The task -> Retype, exactly as they appear below, the lines between the line holding "Zoom out with the minus icon" and the line holding "Select Insert Copied Cells from the menu", both ends included.

Exercise data ->

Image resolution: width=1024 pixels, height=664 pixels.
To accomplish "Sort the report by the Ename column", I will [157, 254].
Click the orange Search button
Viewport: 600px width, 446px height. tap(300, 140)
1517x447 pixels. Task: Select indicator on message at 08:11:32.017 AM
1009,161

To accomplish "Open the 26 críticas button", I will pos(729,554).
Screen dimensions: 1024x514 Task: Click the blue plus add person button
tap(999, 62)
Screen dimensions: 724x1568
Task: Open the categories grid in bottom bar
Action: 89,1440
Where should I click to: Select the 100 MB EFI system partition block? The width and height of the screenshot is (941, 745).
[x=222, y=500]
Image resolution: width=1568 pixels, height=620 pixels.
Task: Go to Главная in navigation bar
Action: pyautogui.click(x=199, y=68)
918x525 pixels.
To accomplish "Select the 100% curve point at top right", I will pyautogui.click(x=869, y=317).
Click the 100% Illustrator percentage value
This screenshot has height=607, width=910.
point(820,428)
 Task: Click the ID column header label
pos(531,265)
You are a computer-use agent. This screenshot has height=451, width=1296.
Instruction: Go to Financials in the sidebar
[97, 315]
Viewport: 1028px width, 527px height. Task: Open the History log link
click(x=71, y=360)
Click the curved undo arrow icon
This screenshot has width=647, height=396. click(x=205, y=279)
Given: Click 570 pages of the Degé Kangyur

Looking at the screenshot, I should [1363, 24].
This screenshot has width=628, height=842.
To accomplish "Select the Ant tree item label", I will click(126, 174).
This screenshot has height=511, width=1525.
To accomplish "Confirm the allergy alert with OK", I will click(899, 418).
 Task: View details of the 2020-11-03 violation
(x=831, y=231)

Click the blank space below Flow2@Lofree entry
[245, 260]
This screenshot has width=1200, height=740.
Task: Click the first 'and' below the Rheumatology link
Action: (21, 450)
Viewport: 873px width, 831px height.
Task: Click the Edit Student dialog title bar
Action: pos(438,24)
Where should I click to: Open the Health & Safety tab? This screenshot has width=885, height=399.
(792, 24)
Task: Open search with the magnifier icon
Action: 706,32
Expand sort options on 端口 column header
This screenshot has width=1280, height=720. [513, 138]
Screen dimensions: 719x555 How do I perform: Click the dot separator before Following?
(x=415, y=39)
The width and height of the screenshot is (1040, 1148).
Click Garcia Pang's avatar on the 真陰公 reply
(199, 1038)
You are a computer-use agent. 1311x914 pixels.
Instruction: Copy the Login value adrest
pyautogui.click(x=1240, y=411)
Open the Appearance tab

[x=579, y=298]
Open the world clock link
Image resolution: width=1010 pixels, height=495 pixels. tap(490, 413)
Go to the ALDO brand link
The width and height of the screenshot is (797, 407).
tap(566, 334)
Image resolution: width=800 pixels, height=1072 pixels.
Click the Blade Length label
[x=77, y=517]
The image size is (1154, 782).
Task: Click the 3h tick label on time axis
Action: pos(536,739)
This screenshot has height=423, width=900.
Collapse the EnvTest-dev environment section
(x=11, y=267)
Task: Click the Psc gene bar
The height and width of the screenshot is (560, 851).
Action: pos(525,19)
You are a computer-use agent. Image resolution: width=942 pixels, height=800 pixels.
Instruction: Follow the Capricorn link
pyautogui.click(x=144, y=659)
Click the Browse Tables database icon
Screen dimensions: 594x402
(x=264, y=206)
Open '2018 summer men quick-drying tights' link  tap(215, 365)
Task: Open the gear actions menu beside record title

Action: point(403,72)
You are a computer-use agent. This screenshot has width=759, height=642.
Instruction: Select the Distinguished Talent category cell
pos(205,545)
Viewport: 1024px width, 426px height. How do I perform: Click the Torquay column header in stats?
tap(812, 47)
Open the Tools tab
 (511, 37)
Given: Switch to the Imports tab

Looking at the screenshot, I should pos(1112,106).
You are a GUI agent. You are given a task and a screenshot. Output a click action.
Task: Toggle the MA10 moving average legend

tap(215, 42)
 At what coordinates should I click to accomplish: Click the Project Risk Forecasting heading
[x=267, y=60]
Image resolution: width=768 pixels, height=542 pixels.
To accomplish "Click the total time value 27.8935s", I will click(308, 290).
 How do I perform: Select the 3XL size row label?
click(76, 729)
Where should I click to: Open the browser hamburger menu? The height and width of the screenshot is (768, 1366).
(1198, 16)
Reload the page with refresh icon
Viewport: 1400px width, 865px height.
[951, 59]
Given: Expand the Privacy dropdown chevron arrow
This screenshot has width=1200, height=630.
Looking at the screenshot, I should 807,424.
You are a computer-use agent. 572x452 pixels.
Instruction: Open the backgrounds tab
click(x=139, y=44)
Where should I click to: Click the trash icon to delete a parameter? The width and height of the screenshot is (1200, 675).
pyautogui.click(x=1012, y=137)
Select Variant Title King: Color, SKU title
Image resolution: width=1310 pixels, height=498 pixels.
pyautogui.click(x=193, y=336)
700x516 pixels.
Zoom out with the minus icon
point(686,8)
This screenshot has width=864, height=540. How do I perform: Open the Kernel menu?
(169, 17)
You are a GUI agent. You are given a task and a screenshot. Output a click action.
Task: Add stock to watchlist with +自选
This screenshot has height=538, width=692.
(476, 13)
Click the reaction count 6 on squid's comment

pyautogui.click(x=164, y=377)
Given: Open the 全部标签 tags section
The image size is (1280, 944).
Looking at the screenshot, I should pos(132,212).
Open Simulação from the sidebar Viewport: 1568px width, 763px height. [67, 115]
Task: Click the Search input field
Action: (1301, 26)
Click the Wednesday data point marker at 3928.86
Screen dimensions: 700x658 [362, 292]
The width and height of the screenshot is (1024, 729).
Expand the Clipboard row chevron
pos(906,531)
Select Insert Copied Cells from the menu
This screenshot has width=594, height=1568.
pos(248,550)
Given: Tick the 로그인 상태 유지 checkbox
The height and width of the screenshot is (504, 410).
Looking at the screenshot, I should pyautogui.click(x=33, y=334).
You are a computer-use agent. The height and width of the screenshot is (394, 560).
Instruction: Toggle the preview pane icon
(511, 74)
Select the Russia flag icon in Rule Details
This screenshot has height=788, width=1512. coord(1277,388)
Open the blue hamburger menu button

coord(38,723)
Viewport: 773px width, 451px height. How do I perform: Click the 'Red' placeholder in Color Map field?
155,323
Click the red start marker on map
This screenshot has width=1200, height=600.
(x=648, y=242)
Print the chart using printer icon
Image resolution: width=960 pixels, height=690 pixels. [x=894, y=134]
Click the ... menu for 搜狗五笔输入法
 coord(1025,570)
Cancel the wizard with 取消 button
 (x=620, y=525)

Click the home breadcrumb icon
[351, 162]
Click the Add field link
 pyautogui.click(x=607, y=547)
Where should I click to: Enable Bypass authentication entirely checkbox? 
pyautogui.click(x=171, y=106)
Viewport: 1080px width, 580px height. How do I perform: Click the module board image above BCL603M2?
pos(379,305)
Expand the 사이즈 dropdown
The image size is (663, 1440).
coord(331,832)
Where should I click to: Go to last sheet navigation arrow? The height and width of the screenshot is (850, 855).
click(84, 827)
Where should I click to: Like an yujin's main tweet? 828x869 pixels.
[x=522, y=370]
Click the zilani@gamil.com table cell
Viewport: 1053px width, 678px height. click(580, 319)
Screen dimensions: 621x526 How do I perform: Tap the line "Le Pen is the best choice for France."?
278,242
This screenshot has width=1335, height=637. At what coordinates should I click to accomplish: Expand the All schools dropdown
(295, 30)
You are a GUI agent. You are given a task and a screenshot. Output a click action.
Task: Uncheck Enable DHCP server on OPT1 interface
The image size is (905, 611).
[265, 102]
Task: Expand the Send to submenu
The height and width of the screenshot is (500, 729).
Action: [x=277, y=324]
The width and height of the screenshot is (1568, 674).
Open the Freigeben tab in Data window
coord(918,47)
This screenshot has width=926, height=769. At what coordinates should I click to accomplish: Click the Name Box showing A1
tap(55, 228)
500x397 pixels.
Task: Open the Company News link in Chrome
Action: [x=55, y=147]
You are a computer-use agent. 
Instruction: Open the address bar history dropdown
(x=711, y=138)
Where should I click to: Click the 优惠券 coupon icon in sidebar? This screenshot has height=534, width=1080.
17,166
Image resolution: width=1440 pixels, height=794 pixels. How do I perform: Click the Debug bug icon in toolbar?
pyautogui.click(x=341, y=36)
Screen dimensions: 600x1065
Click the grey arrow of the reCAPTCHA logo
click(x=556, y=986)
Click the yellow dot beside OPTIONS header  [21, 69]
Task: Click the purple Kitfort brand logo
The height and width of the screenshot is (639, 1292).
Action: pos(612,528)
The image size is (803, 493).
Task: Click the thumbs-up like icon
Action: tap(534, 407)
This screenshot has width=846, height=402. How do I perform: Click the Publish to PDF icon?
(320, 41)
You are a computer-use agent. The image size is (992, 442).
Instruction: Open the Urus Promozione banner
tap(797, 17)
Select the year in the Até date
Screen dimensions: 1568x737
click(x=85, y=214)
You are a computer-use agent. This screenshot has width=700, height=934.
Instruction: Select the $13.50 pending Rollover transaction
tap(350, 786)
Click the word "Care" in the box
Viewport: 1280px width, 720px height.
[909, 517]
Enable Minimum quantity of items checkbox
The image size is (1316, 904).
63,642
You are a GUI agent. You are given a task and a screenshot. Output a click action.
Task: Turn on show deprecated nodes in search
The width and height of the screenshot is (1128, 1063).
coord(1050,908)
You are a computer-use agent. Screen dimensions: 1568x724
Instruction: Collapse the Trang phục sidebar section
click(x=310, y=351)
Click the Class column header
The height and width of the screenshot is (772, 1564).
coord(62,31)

Result of the exercise ->
Zoom out with the minus icon
point(686,8)
This screenshot has width=864, height=540. How do I perform: Open the Kernel menu?
(169, 17)
You are a GUI agent. You are given a task and a screenshot. Output a click action.
Task: Add stock to watchlist with +自选
This screenshot has height=538, width=692.
(476, 13)
Click the reaction count 6 on squid's comment

pyautogui.click(x=164, y=377)
Given: Open the 全部标签 tags section
The image size is (1280, 944).
Looking at the screenshot, I should pos(132,212).
Open Simulação from the sidebar Viewport: 1568px width, 763px height. [67, 115]
Task: Click the Search input field
Action: (1301, 26)
Click the Wednesday data point marker at 3928.86
Screen dimensions: 700x658 [362, 292]
The width and height of the screenshot is (1024, 729).
Expand the Clipboard row chevron
pos(906,531)
Select Insert Copied Cells from the menu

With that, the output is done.